Tournament statistics
- Matches played: 67
- Goals scored: 255 (3.81 per match)

= 1967–68 Ulster Cup =

The 1967–68 Ulster Cup was the 20th edition of the Ulster Cup, a cup competition in Northern Irish football.

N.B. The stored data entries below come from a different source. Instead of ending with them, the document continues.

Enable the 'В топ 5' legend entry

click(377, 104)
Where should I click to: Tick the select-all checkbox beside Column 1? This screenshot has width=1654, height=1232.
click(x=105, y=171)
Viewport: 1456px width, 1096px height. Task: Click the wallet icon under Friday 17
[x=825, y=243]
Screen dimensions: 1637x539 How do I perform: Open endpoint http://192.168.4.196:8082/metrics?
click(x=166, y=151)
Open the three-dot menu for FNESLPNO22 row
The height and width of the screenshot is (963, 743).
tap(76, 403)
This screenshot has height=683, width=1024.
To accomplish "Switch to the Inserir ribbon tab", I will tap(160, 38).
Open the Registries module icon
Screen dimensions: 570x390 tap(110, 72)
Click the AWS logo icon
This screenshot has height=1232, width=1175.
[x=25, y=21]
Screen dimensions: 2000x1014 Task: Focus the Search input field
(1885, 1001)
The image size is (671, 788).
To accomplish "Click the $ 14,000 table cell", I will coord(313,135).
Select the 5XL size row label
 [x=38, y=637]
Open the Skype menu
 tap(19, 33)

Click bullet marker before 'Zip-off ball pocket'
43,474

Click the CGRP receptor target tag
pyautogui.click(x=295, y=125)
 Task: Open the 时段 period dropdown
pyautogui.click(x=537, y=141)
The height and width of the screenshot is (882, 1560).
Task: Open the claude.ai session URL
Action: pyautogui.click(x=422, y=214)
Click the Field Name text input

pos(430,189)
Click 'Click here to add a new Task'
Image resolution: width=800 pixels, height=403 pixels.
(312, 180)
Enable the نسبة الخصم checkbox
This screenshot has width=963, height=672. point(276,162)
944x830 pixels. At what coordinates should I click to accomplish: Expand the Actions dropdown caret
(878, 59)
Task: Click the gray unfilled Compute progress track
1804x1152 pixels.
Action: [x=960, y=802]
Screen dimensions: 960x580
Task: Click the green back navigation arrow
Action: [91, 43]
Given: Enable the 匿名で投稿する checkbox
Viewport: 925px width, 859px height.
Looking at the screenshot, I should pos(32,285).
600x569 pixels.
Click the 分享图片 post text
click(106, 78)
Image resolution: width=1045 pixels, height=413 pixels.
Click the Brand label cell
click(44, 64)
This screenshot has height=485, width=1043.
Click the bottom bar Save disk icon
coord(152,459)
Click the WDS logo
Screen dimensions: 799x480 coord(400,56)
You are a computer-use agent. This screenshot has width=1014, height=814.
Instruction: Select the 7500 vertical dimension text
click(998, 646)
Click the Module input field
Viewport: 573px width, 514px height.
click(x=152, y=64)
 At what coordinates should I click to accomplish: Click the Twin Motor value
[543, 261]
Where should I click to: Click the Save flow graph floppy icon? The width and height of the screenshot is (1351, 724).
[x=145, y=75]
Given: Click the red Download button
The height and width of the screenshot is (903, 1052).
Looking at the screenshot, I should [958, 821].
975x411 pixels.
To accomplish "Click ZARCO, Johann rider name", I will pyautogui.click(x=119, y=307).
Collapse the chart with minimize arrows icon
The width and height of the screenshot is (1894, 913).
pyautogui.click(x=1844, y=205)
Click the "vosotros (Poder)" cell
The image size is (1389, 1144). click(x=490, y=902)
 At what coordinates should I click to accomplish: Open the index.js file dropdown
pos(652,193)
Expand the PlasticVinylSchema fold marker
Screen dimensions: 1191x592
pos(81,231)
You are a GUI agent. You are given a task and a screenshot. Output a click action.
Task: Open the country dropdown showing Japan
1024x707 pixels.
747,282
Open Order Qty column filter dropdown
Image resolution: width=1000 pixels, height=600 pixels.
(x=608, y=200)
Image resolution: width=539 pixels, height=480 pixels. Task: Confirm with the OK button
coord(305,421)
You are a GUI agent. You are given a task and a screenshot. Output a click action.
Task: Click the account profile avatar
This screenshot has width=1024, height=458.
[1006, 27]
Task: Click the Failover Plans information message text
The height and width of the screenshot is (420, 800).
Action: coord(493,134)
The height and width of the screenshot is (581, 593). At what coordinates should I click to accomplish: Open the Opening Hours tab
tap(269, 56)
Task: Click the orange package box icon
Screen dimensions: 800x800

Linfield won the tournament for the 7th time, finishing top of the group standings.

==Group standings==

| Pos | Team | Pld | W | D | L | GF | GA | GR | Pts | Result |
| 1 | Linfield (C) | 11 | 10 | 0 | 1 | 39 | 10 | 3.900 | 20 | Champions |
| 2 | Glentoran | 11 | 7 | 2 | 2 | 25 | 11 | 2.273 | 16 |  |
| 3 | Glenavon | 11 | 7 | 2 | 2 | 20 | 14 | 1.429 | 16 |
| 4 | Derry City | 11 | 6 | 2 | 3 | 26 | 18 | 1.444 | 14 |
| 5 | Bangor | 11 | 5 | 4 | 2 | 26 | 19 | 1.368 | 14 |
| 6 | Ards | 11 | 4 | 4 | 3 | 24 | 20 | 1.200 | 12 |
| 7 | Ballymena United | 11 | 5 | 1 | 5 | 25 | 30 | 0.833 | 11 |
| 8 | Distillery | 11 | 3 | 3 | 5 | 12 | 16 | 0.750 | 9 |
| 9 | Crusaders | 11 | 1 | 5 | 5 | 22 | 32 | 0.688 | 7 |
| 10 | Coleraine | 11 | 2 | 1 | 8 | 17 | 27 | 0.630 | 5 |
| 11 | Portadown | 11 | 2 | 1 | 8 | 9 | 24 | 0.375 | 5 |
| 12 | Cliftonville | 11 | 0 | 3 | 8 | 6 | 30 | 0.200 | 3 |

===Playoff===
- Glentoran beat Glenavon 3–1 in a test match for second place.